PROBLEM TO SOLVE:
From the records below, extract only the lines running from the line with "You are a computer-use agent." to the line with "Instruction: Open the Orientation menu item", both lines included, reproducing them exactly.

MATERIAL FOR THE TASK:

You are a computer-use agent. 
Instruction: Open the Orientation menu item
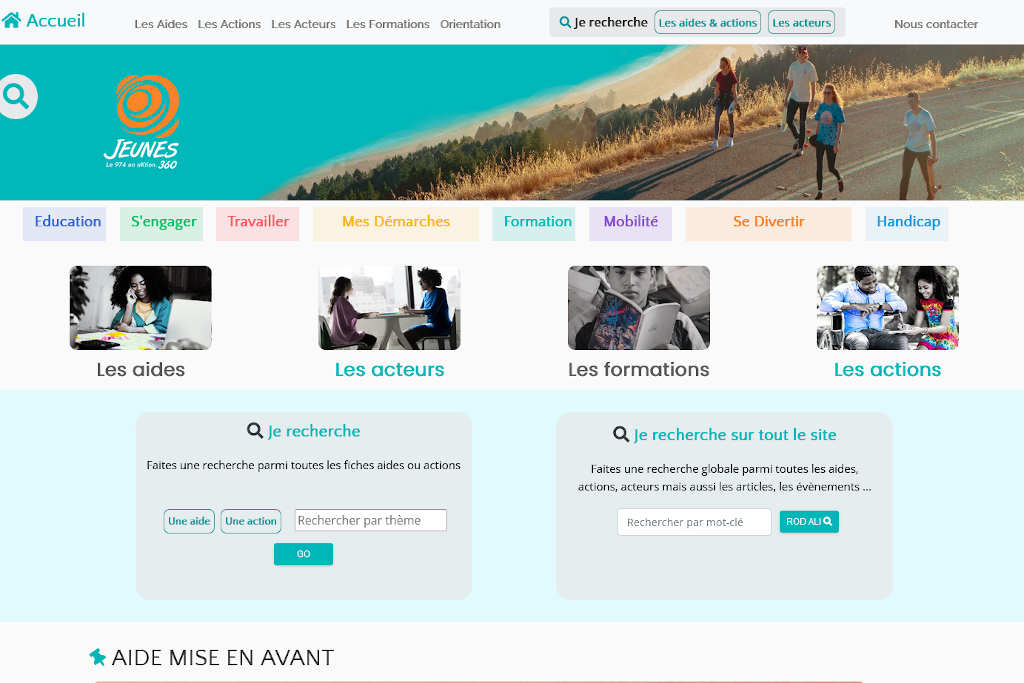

==

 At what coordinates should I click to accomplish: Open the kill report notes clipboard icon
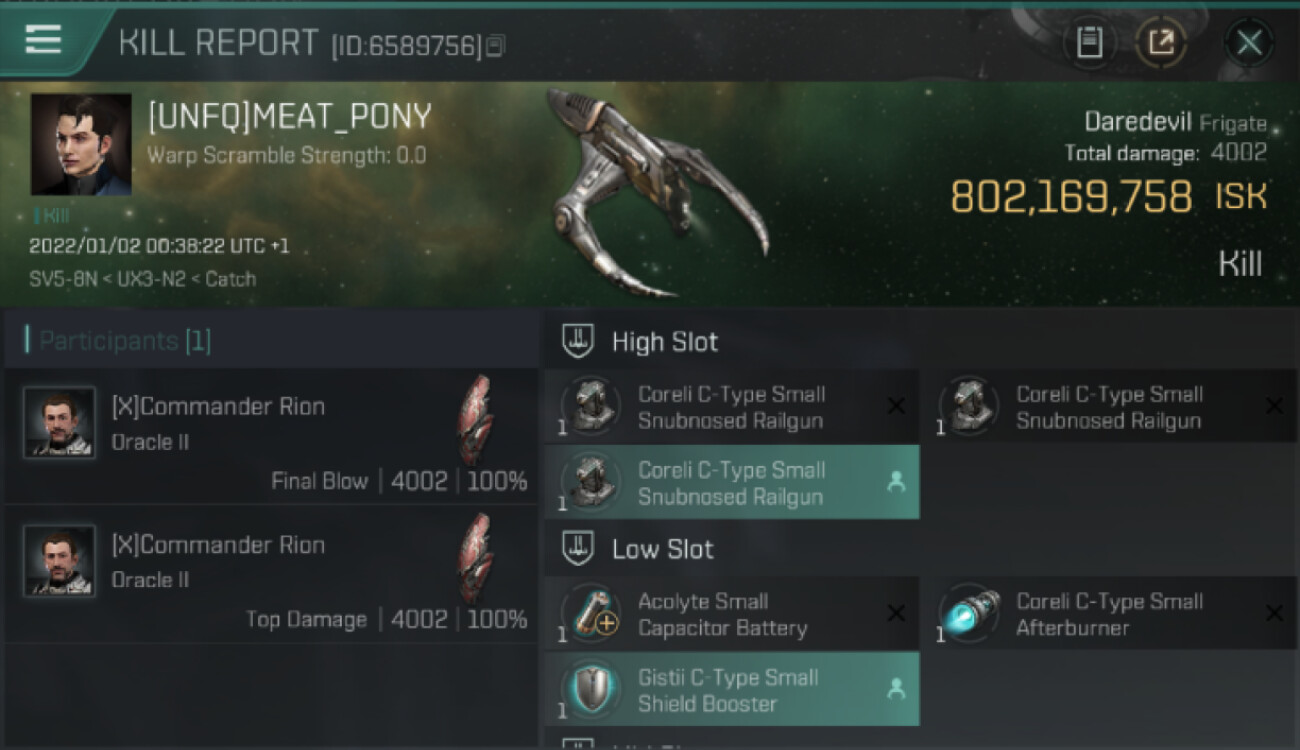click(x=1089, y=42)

==

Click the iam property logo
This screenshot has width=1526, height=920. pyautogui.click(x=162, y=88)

FINAL ANSWER:
You are a computer-use agent. 
Instruction: Open the Orientation menu item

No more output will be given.